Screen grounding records

§

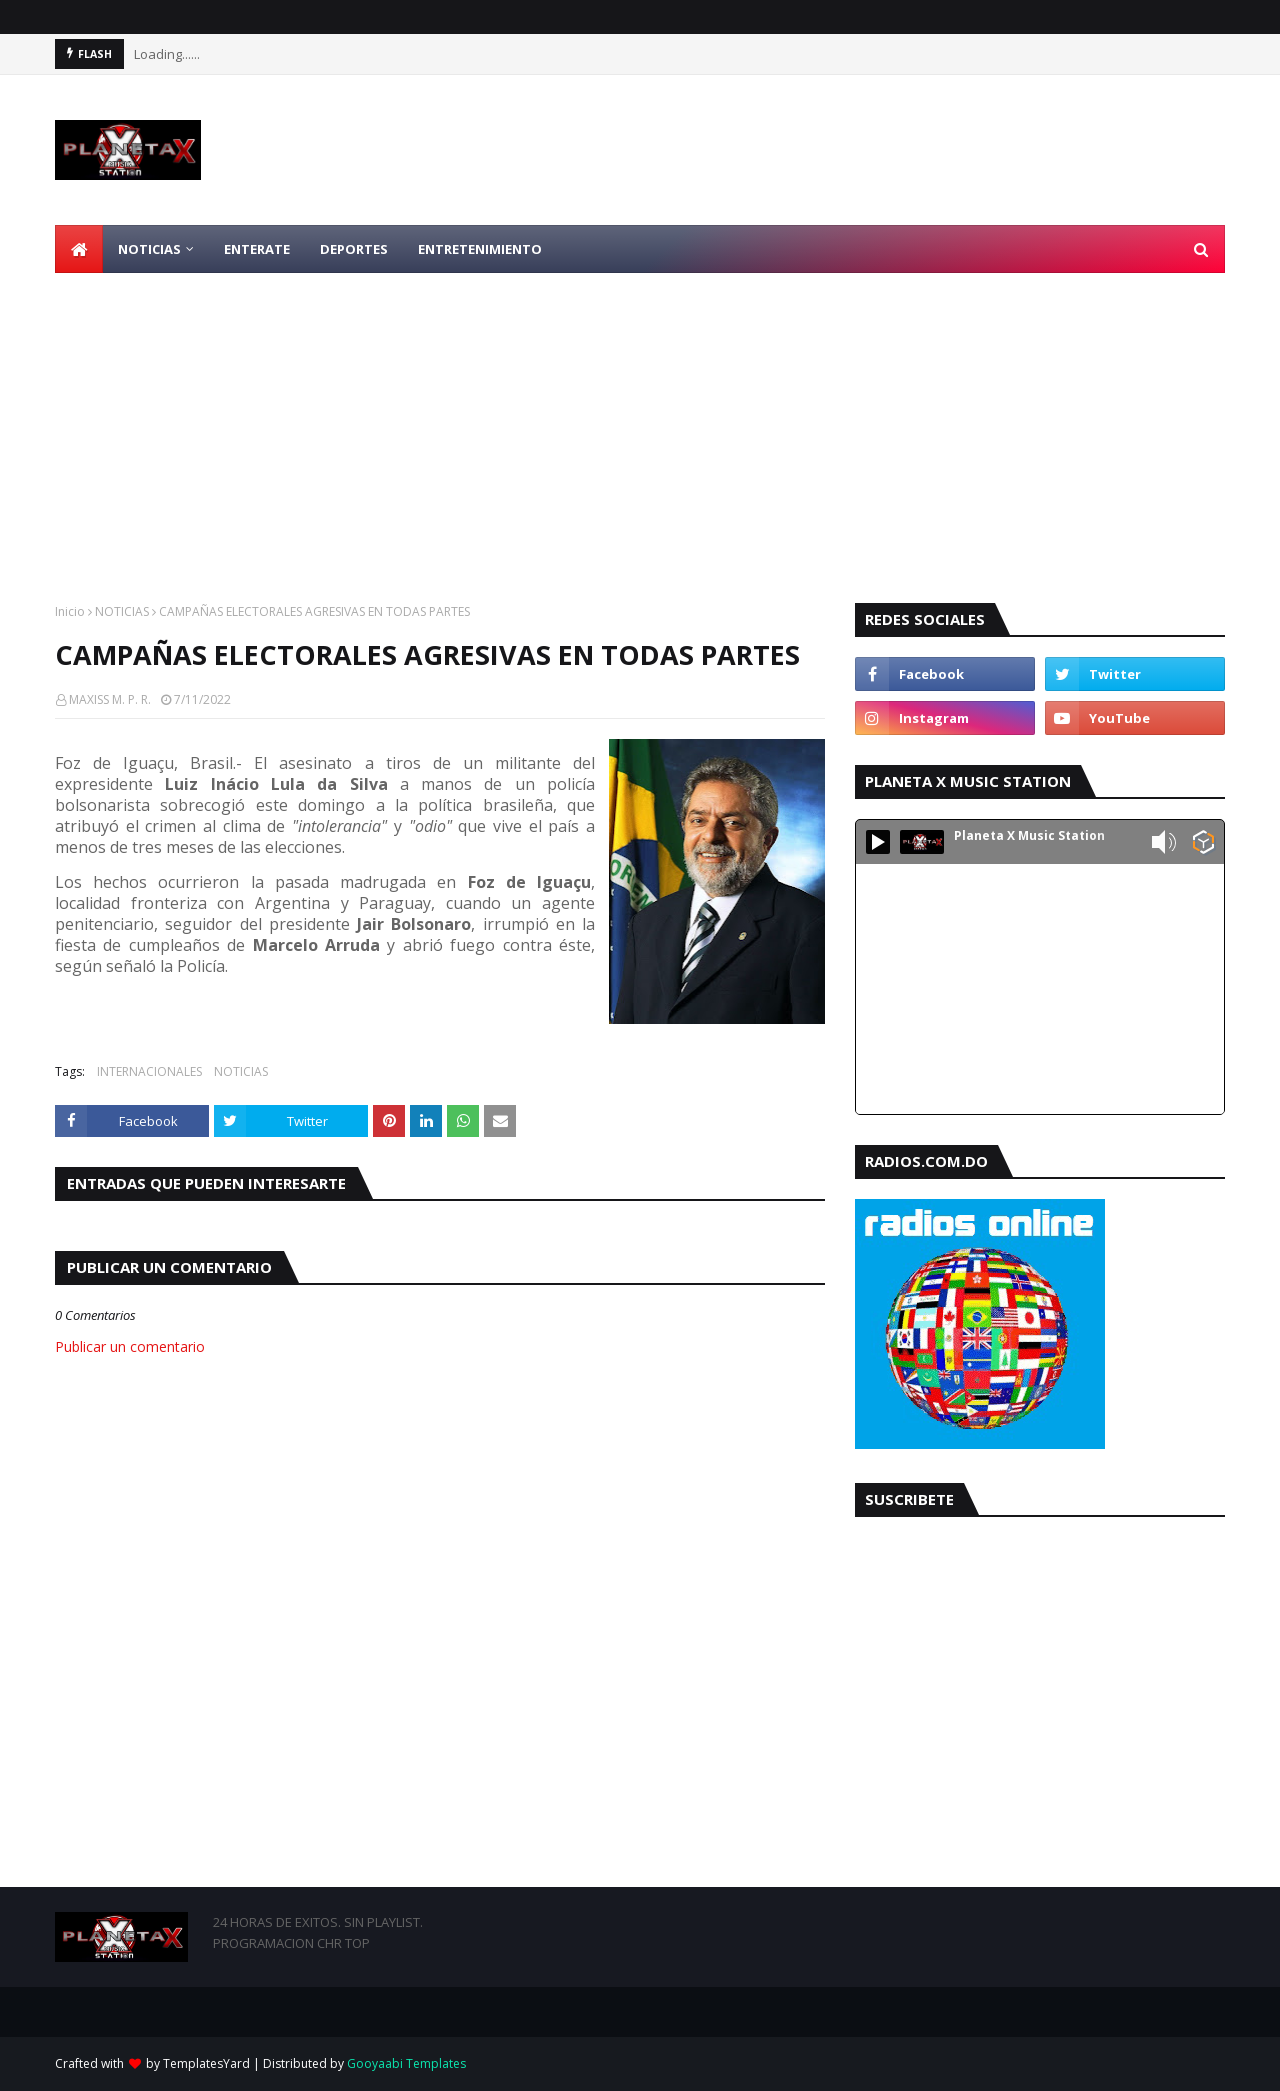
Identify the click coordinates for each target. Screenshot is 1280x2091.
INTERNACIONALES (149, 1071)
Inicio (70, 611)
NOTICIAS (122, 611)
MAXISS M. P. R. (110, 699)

§

__Job__.
Rewrite all lines of the records, requests included, multiplying every coordinate in the answers by 0.8 and rounding to whole numbers with halves rounded up. Numbers in the requests stay as they are, and the pictures are left out.

__Answer in full__.
Identify the click coordinates for each target. Screenshot is 1280x2091.
INTERNACIONALES (119, 857)
Inicio (56, 489)
NOTICIAS (98, 489)
MAXISS M. P. R. (88, 559)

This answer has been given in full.